I'm trying to scrape information from a website. I put the info into a list, but when I print the list, it looks something like this:
list = ['text \n\n more text (1) \n\n even more text \n\n']
As you can see, nothing is separated. I want the list to look something like this:
list = ['text','more text (1)', 'even more text']
I tried doing list = [i.split('\n\n') for i in list]
but that didn't work. The result was :
list = [text ',' more text (1) ',' even more text]
How can I fix this?
Thank you in advance for taking the time to read my question and help in any way you can. I appreciate it
CodePudding user response:
Try this code maybe:
import re
list = ['text \n\n more text (1) \n\n even more text \n\n']
list[0] = list[0].replace(' \n\n ', '#').replace(' \n\n', '#')
list = re.split('#',list[0])
if list[len(list) - 1] == '':
list.pop(len(list) - 1)
print(list)
Output:
['text', 'more text (1)', 'even more text']
First we replace every instance of ' \n\n '
and ' \n\n'
with '#'
. This is because even though the elements are separated by ' \n\n '
, the code ends without a space after it, so we need a unique separator for that instance.
Afterwards, we split the list by every instance of '#'
, and pop the final element if it was a black space caused by an ending ' \n\n '
or ' \n\n '
.

WHAT YOU ARE ASKED TO DO:
Please answer these questions about the list-splitting thread above, one line each:
1. What list comprehension did the asker try first?
2. Which module does the answer's code import?
3. What character does the answer's code substitute for ' \n\n ' and ' \n\n'?

[Records of locating words and elements]
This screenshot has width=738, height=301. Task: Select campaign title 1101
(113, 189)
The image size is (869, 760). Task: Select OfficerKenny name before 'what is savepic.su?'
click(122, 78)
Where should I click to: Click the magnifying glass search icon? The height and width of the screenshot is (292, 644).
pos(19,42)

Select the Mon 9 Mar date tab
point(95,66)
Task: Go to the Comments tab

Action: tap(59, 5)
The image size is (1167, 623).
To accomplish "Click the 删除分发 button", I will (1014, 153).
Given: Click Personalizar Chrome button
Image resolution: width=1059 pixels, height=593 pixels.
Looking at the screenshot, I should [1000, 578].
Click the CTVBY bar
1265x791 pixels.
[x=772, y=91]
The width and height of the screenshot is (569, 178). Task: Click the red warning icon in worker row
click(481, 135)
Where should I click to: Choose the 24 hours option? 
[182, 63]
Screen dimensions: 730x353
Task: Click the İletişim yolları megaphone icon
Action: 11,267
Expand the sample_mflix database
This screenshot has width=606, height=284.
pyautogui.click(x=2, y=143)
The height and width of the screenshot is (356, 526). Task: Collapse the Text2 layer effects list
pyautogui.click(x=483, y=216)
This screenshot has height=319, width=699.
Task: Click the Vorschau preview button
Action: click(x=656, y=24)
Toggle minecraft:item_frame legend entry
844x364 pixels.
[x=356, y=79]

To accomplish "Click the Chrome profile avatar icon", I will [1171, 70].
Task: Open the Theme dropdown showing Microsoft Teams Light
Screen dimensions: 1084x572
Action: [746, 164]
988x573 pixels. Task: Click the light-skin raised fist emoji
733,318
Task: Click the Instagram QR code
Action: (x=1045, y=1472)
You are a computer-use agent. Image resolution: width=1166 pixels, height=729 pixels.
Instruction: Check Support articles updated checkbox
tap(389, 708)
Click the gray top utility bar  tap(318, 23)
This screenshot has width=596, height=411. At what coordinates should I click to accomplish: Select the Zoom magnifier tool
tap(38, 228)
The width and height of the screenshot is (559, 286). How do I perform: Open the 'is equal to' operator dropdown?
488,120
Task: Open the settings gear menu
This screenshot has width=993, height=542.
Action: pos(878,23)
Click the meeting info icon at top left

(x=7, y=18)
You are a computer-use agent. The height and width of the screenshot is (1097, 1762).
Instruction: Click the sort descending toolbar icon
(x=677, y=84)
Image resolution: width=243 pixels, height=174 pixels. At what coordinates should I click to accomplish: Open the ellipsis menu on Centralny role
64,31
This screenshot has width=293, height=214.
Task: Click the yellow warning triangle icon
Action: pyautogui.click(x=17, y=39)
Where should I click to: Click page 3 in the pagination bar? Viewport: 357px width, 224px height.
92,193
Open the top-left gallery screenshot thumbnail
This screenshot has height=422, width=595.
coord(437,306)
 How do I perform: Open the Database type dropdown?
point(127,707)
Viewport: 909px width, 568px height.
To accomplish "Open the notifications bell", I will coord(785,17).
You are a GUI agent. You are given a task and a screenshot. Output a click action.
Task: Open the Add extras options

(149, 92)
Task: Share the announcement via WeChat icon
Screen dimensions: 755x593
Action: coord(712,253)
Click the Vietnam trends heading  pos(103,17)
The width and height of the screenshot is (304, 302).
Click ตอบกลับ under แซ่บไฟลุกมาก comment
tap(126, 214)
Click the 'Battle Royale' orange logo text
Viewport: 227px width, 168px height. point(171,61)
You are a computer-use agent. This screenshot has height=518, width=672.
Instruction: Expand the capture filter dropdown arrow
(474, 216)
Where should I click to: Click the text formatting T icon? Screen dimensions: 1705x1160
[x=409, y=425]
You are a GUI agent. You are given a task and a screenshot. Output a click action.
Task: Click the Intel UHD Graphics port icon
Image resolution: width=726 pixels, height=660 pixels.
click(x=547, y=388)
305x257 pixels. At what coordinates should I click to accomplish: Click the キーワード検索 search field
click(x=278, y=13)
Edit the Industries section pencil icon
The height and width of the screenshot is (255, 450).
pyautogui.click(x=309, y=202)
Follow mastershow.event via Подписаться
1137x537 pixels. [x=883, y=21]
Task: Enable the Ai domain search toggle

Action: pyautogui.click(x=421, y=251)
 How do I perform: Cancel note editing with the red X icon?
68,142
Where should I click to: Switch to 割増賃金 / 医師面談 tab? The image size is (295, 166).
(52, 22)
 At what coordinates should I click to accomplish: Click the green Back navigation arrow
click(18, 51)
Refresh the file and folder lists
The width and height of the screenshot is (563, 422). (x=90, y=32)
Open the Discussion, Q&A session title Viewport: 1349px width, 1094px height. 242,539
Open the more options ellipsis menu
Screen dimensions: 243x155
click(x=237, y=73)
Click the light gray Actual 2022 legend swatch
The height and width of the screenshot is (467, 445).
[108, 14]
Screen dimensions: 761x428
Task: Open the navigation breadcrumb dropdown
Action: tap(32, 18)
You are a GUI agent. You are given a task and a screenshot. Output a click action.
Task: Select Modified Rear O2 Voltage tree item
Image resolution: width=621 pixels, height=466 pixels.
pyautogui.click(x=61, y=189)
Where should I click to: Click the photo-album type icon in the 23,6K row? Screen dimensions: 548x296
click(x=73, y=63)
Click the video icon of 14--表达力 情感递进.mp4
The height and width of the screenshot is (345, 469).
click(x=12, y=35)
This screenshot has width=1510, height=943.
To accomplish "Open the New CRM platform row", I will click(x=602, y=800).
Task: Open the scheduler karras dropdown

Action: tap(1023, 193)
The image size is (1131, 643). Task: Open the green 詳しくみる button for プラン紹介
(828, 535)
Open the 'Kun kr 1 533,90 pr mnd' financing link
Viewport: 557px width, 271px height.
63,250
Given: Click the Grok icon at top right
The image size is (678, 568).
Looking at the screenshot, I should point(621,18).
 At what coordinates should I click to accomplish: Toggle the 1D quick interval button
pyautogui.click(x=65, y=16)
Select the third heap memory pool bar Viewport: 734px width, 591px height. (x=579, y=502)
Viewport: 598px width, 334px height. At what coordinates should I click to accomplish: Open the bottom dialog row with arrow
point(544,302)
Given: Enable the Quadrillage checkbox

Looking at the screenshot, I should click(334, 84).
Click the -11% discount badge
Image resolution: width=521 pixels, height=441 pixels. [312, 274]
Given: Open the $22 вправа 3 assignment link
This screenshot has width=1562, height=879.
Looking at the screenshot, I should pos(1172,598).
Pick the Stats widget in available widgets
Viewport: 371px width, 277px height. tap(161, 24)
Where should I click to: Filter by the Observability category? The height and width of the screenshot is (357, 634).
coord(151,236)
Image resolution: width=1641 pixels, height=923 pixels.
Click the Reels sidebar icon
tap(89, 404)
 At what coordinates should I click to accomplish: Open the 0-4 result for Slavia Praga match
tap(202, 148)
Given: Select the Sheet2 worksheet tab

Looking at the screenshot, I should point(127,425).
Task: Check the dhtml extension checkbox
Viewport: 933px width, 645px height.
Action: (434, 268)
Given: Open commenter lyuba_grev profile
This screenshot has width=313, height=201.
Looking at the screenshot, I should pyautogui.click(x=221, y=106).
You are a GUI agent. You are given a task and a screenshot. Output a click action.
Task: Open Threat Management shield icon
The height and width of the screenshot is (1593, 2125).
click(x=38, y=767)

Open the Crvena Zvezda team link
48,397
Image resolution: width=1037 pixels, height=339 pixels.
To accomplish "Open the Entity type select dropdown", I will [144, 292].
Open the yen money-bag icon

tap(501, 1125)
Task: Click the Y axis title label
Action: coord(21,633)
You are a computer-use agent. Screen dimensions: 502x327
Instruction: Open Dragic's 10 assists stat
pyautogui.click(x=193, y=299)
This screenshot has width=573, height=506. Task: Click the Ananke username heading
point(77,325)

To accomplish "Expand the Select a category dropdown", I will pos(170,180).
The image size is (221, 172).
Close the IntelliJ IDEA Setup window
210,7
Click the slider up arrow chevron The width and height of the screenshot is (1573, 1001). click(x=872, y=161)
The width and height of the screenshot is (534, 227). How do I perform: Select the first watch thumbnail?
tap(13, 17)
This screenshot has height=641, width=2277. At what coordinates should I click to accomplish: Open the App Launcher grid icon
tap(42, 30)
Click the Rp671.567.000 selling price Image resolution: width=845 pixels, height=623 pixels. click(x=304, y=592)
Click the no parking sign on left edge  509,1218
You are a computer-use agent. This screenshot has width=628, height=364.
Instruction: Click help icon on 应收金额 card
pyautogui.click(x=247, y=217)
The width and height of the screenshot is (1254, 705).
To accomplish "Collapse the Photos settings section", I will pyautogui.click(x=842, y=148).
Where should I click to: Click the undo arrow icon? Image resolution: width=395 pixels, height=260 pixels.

SOLUTION TO THE EXERCISE:
1. list = [i.split('\n\n') for i in list]
2. re
3. '#'